**GOAL OF THE EXERCISE:**
No picture belongs in the answer, which must hold exactly the lines from the one with "Viewport: 1090px width, 562px height." through the final line below.

**DATA:**

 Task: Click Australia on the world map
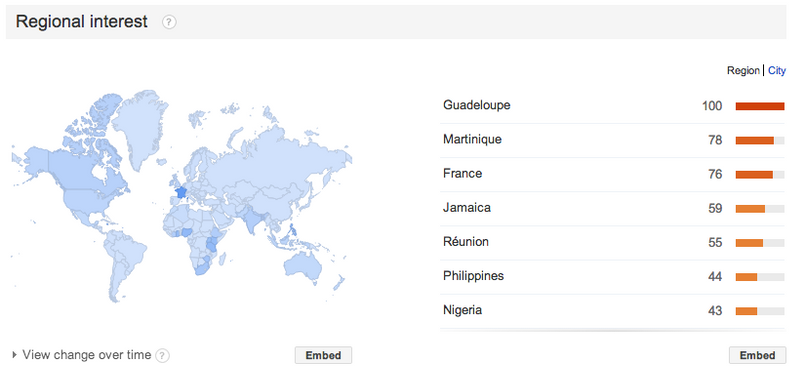[304, 266]
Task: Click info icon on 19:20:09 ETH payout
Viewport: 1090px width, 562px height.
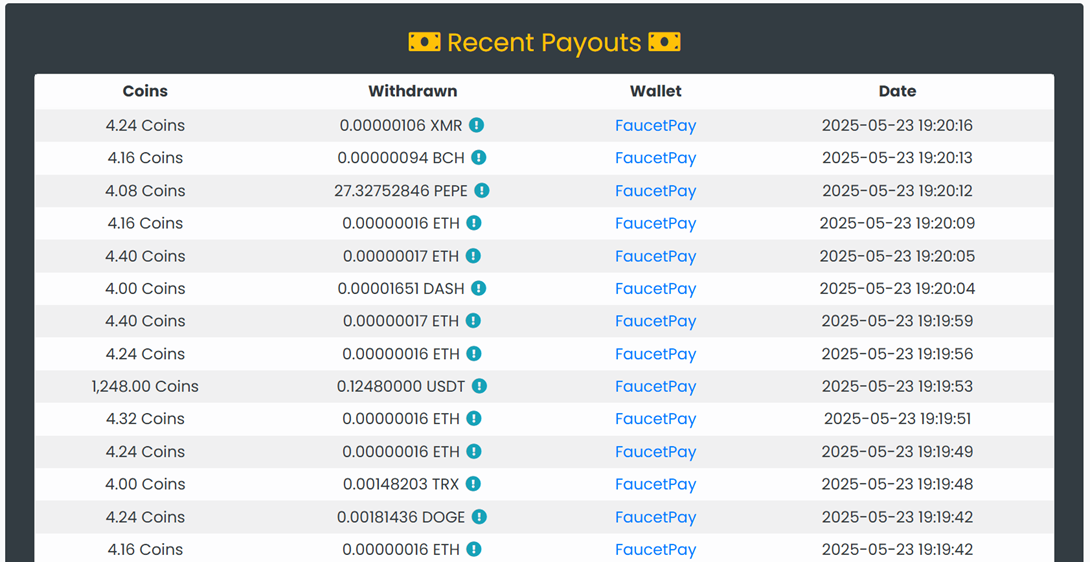Action: click(x=474, y=223)
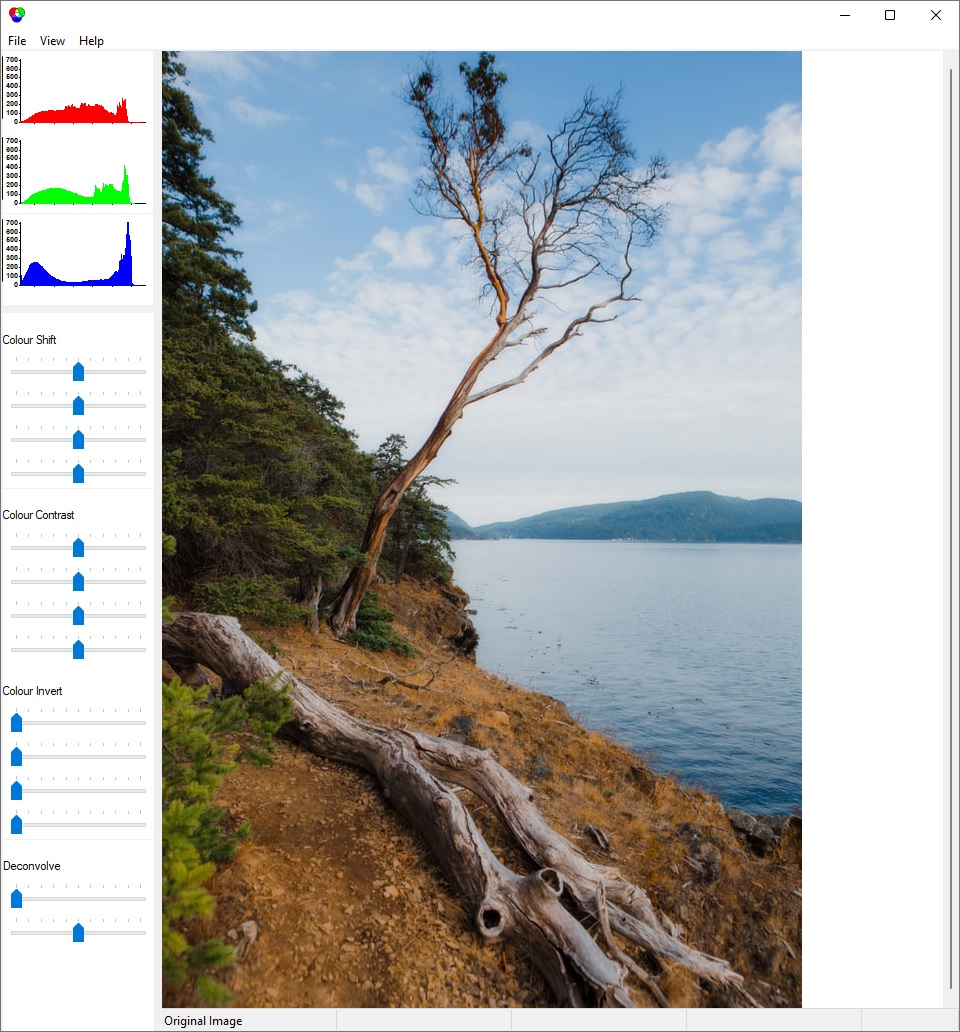Open the File menu
Screen dimensions: 960x1032
click(x=17, y=41)
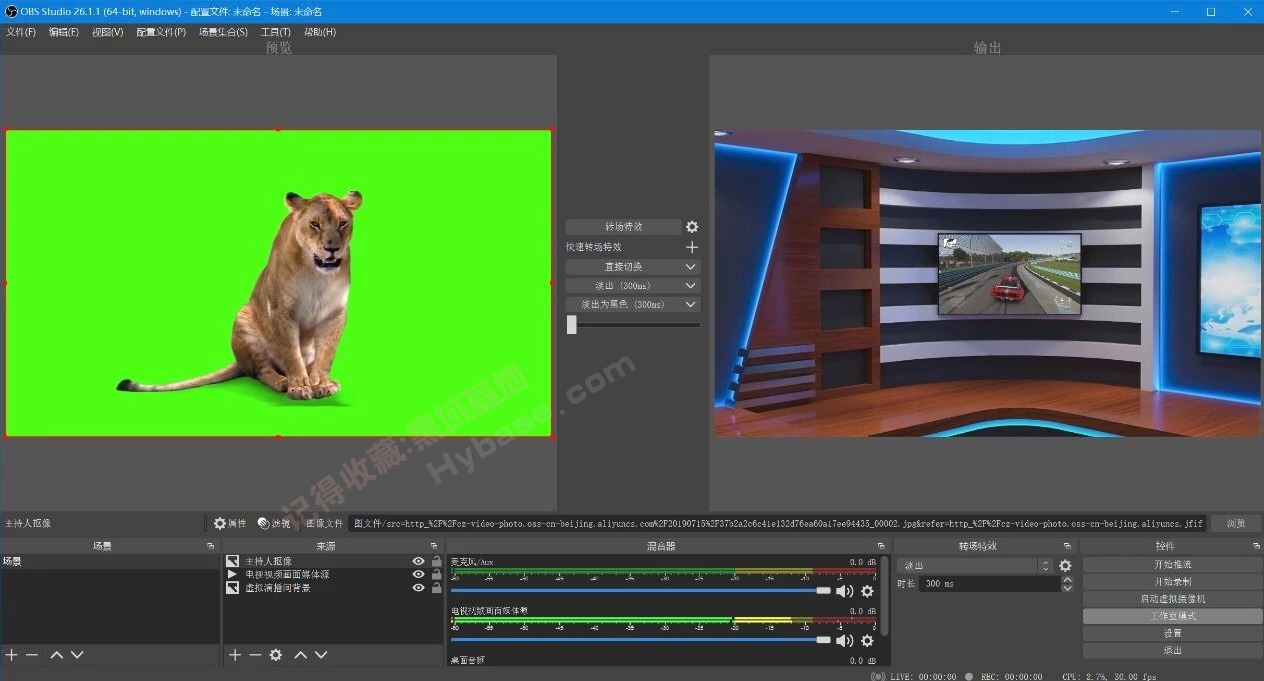Image resolution: width=1264 pixels, height=681 pixels.
Task: Remove selected source with the − icon
Action: (254, 655)
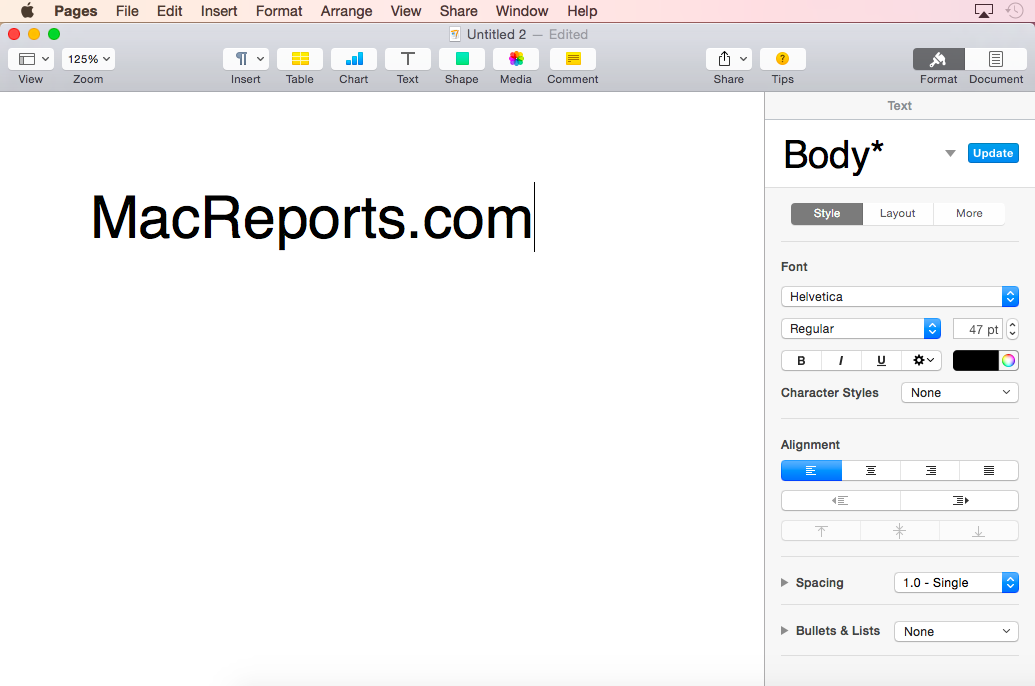The height and width of the screenshot is (686, 1035).
Task: Open the Helvetica font family dropdown
Action: pos(899,297)
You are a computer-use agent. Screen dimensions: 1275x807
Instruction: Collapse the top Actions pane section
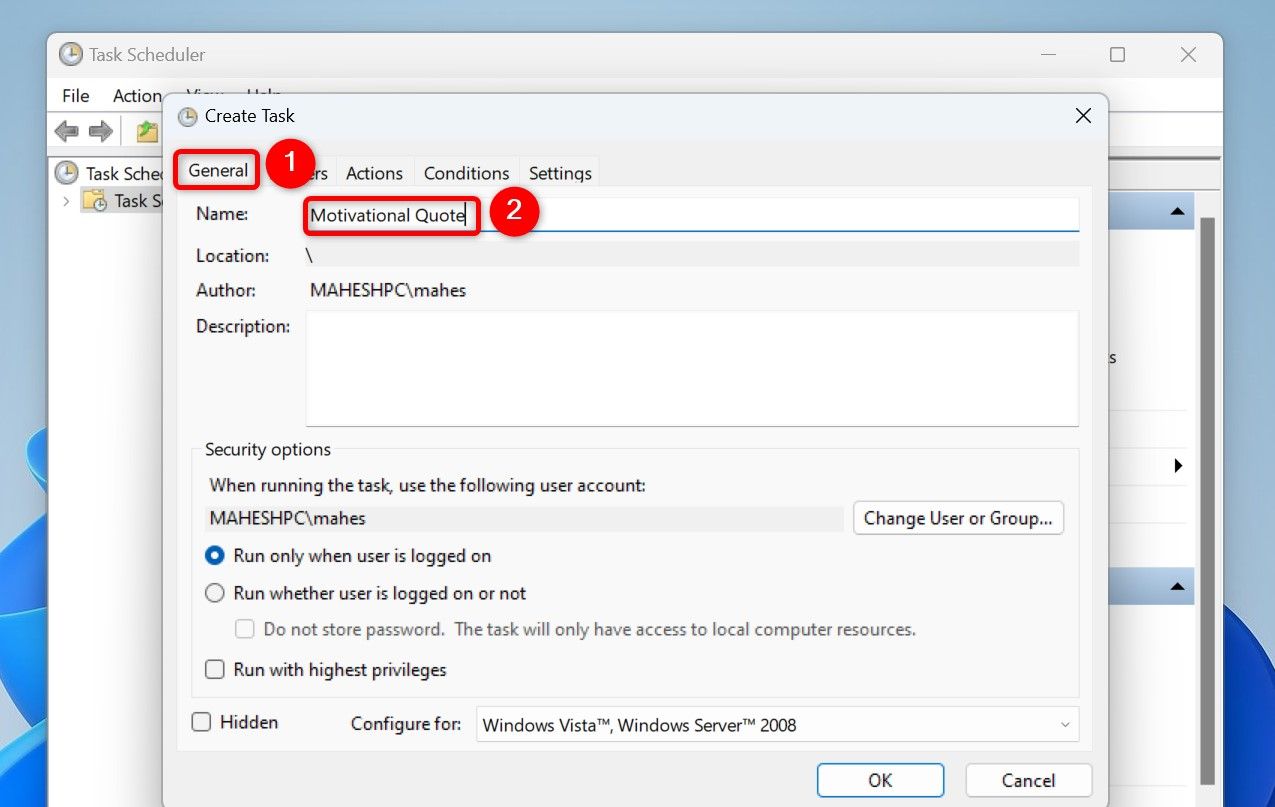[1177, 211]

**ANSWER SPACE:**
Viewport: 1090px width, 562px height.
Action: click(x=474, y=223)
Open the File menu
Screen dimensions: 960x1032
click(x=17, y=41)
Image resolution: width=1264 pixels, height=681 pixels.
Task: Remove selected source with the − icon
Action: (254, 655)
The height and width of the screenshot is (686, 1035).
Task: Open the Helvetica font family dropdown
Action: pos(899,297)
You are a computer-use agent. Screen dimensions: 1275x807
Instruction: Collapse the top Actions pane section
[1177, 211]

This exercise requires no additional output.